Application-Specific Integrated Circuit Design
At the Integrated Information Processing (IIP) Group, we strive to develop application specific integrated circuits (ASICs) that achieve highest throughput, lowest power, minimal latency, and best solution quality. In order to accomplish this task, we develop new and transformative algorithms from the ground up, which are designed to be hardware friendly. While implementing our algorithms in hardware, we regularly discover new theoretical aspects and architecture-level tricks that that further improve efficiency. We also levarage emerging architecture and ASIC-design concepts, including in- and near-memory processing, and semi-custom standard-cell design.
Our unique cross-stack design approach that jointly considers theory, algorithms, and hardware design, allows us to develop state-of-the-art ASICs for a number of different applications.
Our ASIC designs are often done in collaboration with the Microelectronics Design Center. Some of our recent ASIC implementations are as follows:
Kraken (2021; GF 22FDX)
This 9mm2 chip contains several designs based on the Parallel Ultra-Low Power (PULP) architecture, developed by the Digital Circuits and Systems Group. One of those designs is PULPO, which was created by the IIP group. PULPO is the first floating-point baseband-processing accelerator for massive MIMO basestations, and is designed to accelerate three atomic operations that are critical to several linear and nonlinear algorithms for both uplink and downlink. To increase its programmability and flexibility, PULPO is integrated in a system-on-chip (SoC) with a tight coupling to the system's data memory, facilitating data exchange and co-operation with 8 PULP RISC-V cores.
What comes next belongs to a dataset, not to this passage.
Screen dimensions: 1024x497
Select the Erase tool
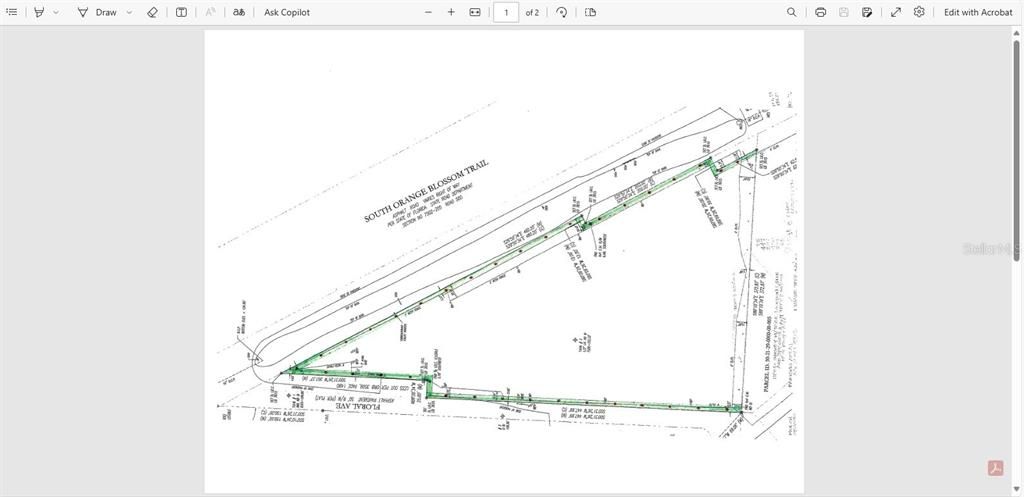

SIR PPAC (2020; TSMC 65nm)
This 4mm x 2mm mixed-signal chip constitutes the first scalable all-digital massive MU-MIMO spatial equalizer. The ASIC is designed for a 32-antenna base station serving up to 16 user terminals. The design contains an analog front end composed by 64 programmable-resolution SAR ADCs, which were designed by our collaborators from the external pageMolnar Research Group at Cornell University. Furthermore, the chip implements novel low-resolution techniques for energy-efficient channel estimation, equalization, and beamspace processing. In specific, the ASIC features our patented beamspace channel estimation (BEACHES) algorithm, our high-throughput streaming-multiplierless (SMUL) FFT, and our all-digital, processing-in-memory (PIM) accelerator PPAC, which is implementing low-resolution finite-alphabet MMSE (FAME) equalization.
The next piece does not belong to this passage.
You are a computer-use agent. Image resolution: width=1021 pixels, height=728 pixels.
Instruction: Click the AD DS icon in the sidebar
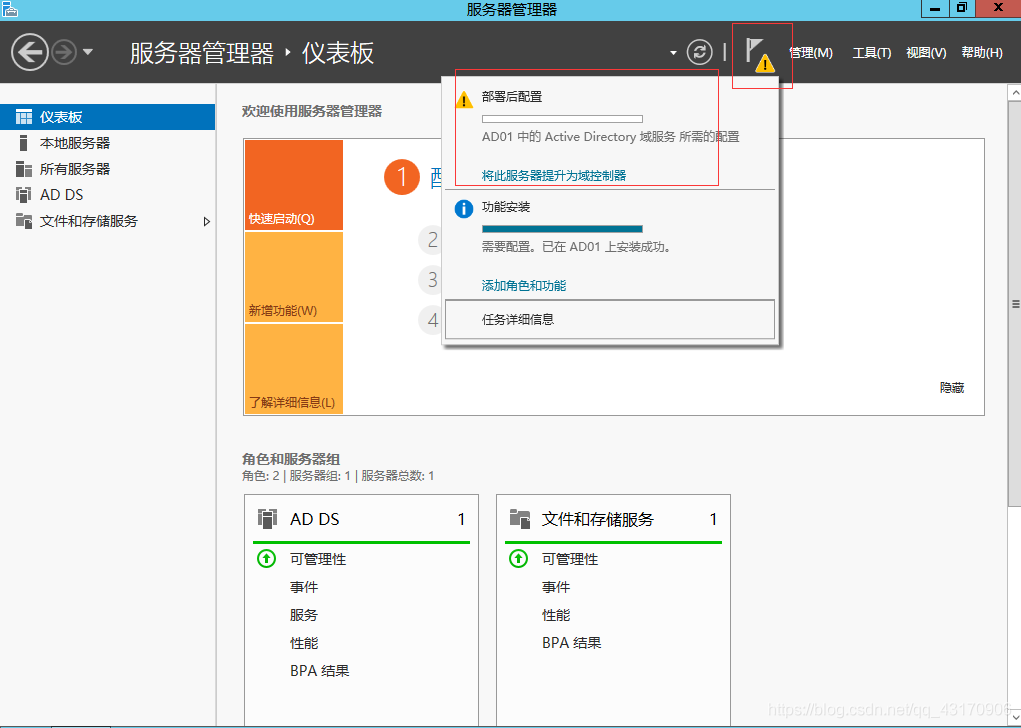24,195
SIR PPAC was awarded with the Best Paper Award at ESSCIRC 2021.
LAMA, C1PO, and NOPE (2018; TSMC 28nm)
This 2mm2 chip contains three different accelerators for large multi-antenna wireless communication systems. In specific, the ASIC includes (i) the large-MIMO approximate message passing (LAMA) data detector, which offers near-optimal performance for realistic massive multiuser MIMO wirelss, (ii) the biconvex 1-bit precoding (C1PO) algorithm, which is the first ASIC implementation of a 1-bit precoder for the massive multiuser MIMO downlink, and (iii) the non-parametric equalizer (NOPE), a matrix-inversion-free, parameter-free equalizer that is robust to hardware impairments. All three designs exploit near-memory processing and energy-efficient latch-arrays to tightly integrate memory and computations. The ASIC also features the artwork of three lamas contemplating the horizon, symbolizing the three implemented designs.